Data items
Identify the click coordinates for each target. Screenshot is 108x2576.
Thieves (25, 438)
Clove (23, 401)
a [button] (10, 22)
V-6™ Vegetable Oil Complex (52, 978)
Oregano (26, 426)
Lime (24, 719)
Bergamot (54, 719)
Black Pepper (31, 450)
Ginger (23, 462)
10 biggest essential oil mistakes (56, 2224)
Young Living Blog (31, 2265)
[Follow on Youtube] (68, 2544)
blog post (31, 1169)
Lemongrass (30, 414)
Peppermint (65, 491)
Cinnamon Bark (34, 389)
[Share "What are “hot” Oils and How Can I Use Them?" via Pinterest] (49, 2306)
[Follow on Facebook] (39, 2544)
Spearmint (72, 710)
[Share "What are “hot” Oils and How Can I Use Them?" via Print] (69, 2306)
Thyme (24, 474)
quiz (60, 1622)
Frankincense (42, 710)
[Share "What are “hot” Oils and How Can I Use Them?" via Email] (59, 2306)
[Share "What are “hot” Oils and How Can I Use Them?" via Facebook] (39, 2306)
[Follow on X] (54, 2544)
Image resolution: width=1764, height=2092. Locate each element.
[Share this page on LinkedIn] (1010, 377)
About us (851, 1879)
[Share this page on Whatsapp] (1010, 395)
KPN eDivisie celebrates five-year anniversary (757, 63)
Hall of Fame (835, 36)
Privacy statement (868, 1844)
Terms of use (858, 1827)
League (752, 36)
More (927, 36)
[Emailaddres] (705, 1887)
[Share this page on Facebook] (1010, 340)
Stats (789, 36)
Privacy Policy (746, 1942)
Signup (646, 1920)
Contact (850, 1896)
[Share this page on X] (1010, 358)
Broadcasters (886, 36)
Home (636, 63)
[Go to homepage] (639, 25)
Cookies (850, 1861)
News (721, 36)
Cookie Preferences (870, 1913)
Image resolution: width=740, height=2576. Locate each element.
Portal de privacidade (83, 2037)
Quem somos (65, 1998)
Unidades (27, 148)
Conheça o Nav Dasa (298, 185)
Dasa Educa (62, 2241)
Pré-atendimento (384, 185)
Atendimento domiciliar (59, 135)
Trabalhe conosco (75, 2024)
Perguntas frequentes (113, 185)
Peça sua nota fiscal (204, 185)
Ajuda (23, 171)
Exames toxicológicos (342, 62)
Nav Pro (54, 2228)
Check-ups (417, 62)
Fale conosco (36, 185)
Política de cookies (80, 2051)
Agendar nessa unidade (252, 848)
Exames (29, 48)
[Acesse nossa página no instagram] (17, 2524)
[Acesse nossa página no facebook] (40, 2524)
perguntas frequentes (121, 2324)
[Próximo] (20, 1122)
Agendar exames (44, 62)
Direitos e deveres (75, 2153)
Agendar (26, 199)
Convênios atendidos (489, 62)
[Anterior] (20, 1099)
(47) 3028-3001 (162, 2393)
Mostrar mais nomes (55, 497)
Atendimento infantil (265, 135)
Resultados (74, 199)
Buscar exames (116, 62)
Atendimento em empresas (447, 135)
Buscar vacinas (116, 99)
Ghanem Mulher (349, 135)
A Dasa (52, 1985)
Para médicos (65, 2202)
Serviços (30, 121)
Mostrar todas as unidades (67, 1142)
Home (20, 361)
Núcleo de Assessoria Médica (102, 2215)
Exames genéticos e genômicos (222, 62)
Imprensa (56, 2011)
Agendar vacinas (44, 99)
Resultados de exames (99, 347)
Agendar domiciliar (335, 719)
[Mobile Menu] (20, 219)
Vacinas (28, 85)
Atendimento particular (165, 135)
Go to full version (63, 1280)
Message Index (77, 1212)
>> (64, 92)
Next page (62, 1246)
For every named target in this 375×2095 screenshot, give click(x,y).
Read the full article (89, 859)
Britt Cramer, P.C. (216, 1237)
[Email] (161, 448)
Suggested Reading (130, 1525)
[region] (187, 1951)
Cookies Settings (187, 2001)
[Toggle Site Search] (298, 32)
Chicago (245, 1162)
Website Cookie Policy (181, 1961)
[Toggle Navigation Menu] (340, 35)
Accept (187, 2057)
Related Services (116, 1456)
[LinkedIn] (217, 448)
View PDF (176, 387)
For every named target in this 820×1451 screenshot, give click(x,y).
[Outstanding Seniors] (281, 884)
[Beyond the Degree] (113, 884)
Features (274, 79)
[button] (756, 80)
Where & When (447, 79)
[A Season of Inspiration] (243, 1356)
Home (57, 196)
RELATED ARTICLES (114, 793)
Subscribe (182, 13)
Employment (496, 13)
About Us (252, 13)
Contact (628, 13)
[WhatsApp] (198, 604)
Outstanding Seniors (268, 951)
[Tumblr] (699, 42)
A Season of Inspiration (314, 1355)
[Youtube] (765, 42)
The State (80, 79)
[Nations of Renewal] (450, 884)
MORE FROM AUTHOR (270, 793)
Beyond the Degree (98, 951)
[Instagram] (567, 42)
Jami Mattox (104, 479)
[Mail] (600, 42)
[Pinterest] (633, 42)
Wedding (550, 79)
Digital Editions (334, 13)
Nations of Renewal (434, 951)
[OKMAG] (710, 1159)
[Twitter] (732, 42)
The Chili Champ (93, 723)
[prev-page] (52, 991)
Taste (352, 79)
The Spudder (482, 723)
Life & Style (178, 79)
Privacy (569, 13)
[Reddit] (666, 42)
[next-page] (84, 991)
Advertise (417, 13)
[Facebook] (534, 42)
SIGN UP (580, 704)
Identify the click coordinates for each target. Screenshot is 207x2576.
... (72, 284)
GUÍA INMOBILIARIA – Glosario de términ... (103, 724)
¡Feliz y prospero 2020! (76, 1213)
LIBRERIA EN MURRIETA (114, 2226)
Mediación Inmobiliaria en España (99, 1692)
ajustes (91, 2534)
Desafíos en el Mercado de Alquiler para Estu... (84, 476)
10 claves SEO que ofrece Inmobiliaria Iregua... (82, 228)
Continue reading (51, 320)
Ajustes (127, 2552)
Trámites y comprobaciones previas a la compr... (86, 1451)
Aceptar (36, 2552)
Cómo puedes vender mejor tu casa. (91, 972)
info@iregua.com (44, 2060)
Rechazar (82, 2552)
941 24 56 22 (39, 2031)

Work task →
Look above and return each line of the records exactly, from the very first through the line with "[Follow on X] (54, 2544)", both included.

Task output →
Identify the click coordinates for each target. Screenshot is 108x2576.
Thieves (25, 438)
Clove (23, 401)
a [button] (10, 22)
V-6™ Vegetable Oil Complex (52, 978)
Oregano (26, 426)
Lime (24, 719)
Bergamot (54, 719)
Black Pepper (31, 450)
Ginger (23, 462)
10 biggest essential oil mistakes (56, 2224)
Young Living Blog (31, 2265)
[Follow on Youtube] (68, 2544)
blog post (31, 1169)
Lemongrass (30, 414)
Peppermint (65, 491)
Cinnamon Bark (34, 389)
[Share "What are “hot” Oils and How Can I Use Them?" via Pinterest] (49, 2306)
[Follow on Facebook] (39, 2544)
Spearmint (72, 710)
[Share "What are “hot” Oils and How Can I Use Them?" via Print] (69, 2306)
Thyme (24, 474)
quiz (60, 1622)
Frankincense (42, 710)
[Share "What are “hot” Oils and How Can I Use Them?" via Email] (59, 2306)
[Share "What are “hot” Oils and How Can I Use Them?" via Facebook] (39, 2306)
[Follow on X] (54, 2544)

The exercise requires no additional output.